Limited partnership.
General partners are personally liable for the debts and obligations of the partnership. Limited partners enjoy limited liability.
- Limited liability partnership. No partners are personally liable for the debts and obligations of the partnership; however, partners are personally liable for their own wrongful acts and for those of individuals they supervise. The upside is that their personal assets are protected from claims arising from the wrongful acts of the other partners or individuals the other partners supervise.
To escape the liability issue, some partnerships are structured with a corporation or some other entity acting as the general partner. Of course, all partners are personally liable for any debts or other obligations that they personally guarantee.
Protection of Business Assets from Shareholder’s Creditors
Most states allow creditors to obtain a charging order against a partner’s partnership interest. In most states, a charging order only confers the right to receive distributions that the partner would have otherwise received. In some states, the charging order is the only remedy viable remedy to a partnership’s creditors.
Management Control
Management control of the partnership is largely dependent on the type of partnership formed. But generally, the person who controls the partnership is a specific partner named by the other partners as the manager. If there are multiple general partners, there are multiple decision makers. Limited partners should not participate in the management of the business. The partnership agreement is the document that largely controls management of the partnership and should be carefully drafted to avoid conflict.

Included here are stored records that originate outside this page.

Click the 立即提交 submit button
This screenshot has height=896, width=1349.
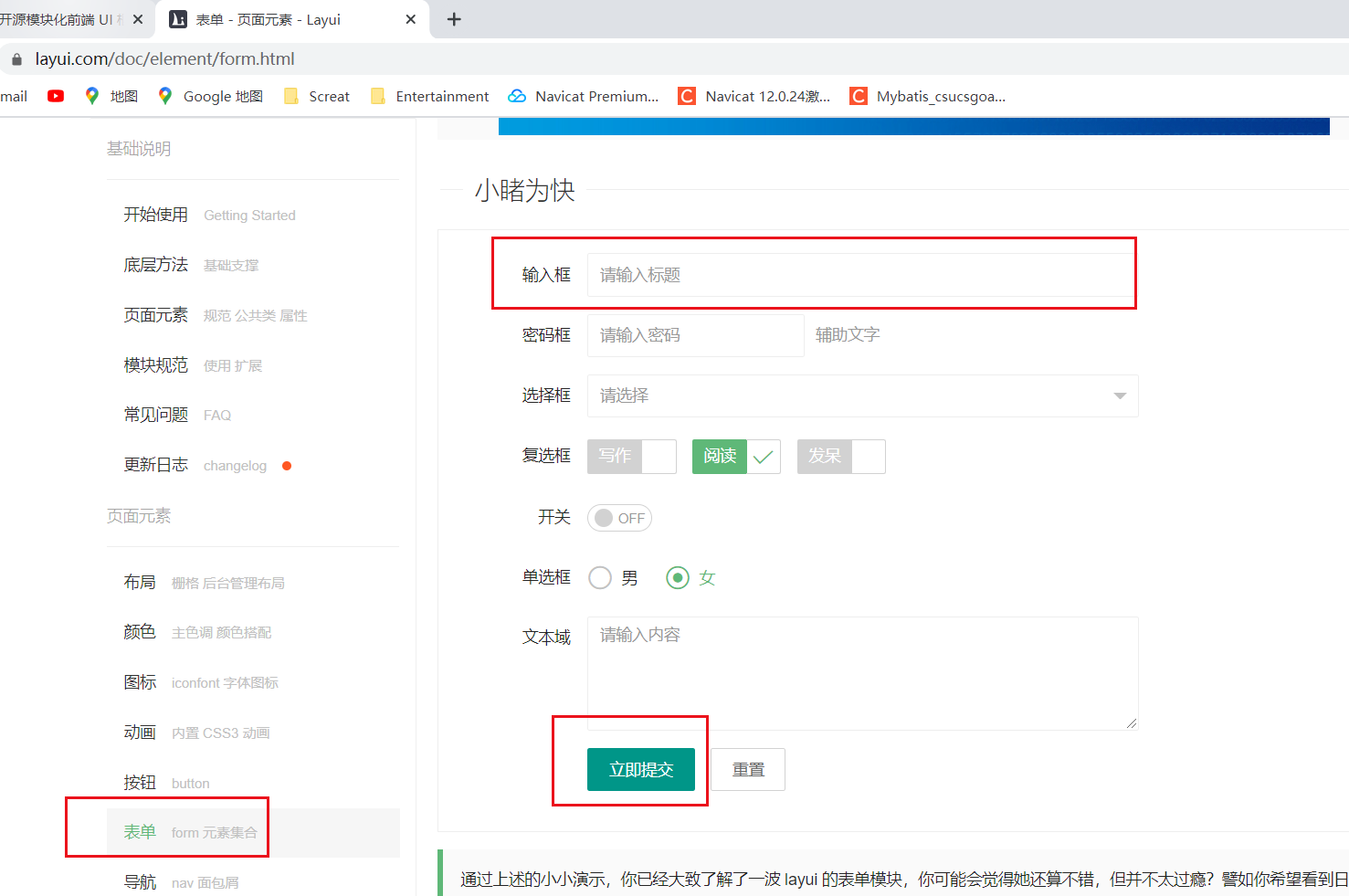coord(640,769)
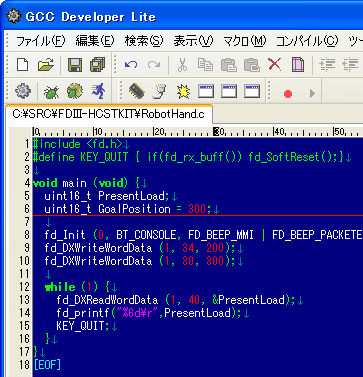Open a file with the folder icon

click(x=46, y=65)
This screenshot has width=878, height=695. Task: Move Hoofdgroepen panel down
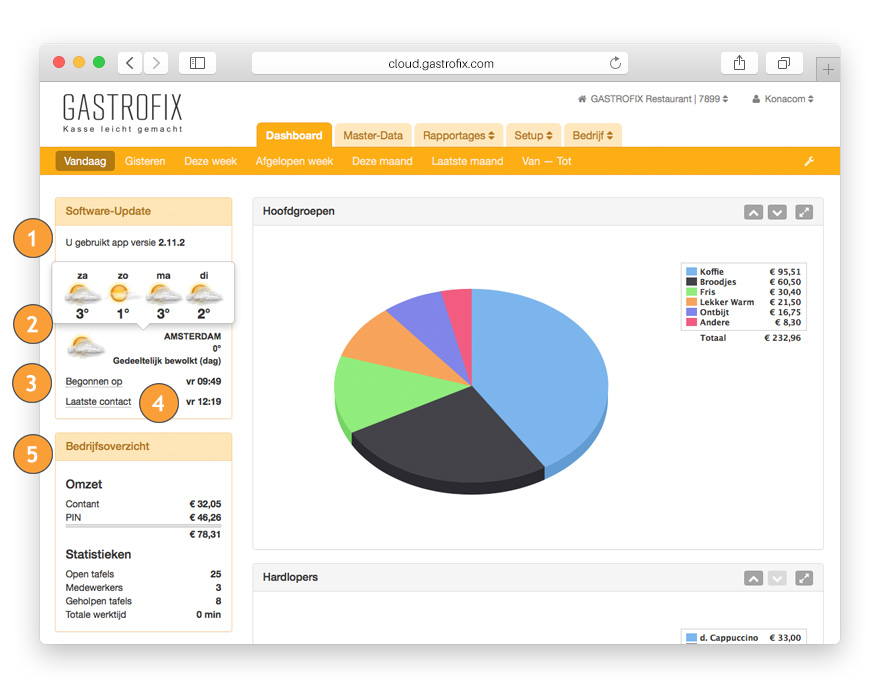777,212
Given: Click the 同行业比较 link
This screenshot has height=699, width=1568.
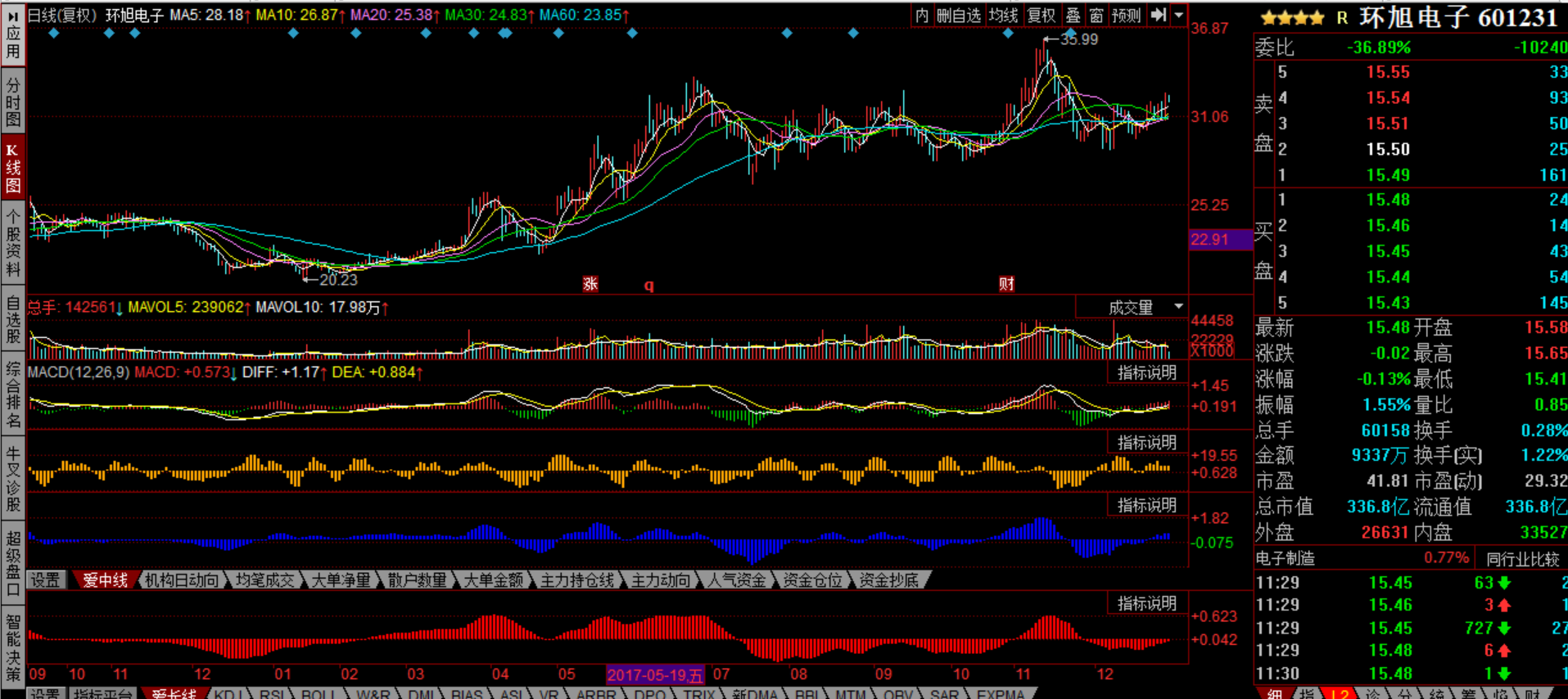Looking at the screenshot, I should pos(1522,559).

Continuity and Termination
The partnership agreement and other formation documents largely determine the continuity and termination of the partnership. Unless there is a specific agreement to the contrary, general partnerships are usually dissolved by the death or withdrawal of one of the partners.
Transferability
Unless there is a specific agreement to the contrary, general partnerships are usually dissolved by the death or withdrawal of one of the partners. This is also true for transferability of a general partner. That is one of the reasons that these types of transfers should be in writing and agreed by the partners. Most states allow a transfer by a limited partner without triggering dissolution. Partnership agreements may also have other provisions regarding the restriction of transfers.
Dissolution
Dissolution of a partnership is governed under state law, and varies from state to state.
Privacy
The partnership agreement, books, and records of a partnership are not public record, but are maintained by the partnership. If the partnership files a certificate of formation and annual reports, those documents can be viewed by third parties.
Conversion
In some states, a partnership may be converted to another form of entity. Conversion of partnerships are not as common. Many times conversion is accomplished through a more complicated distribution of assets to the partners followed by a contribution of those assets to the new entity. A similar outcome may be accomplished through a cross-entity merger or reorganization. All conversion discussions should take into account serious tax ramifications.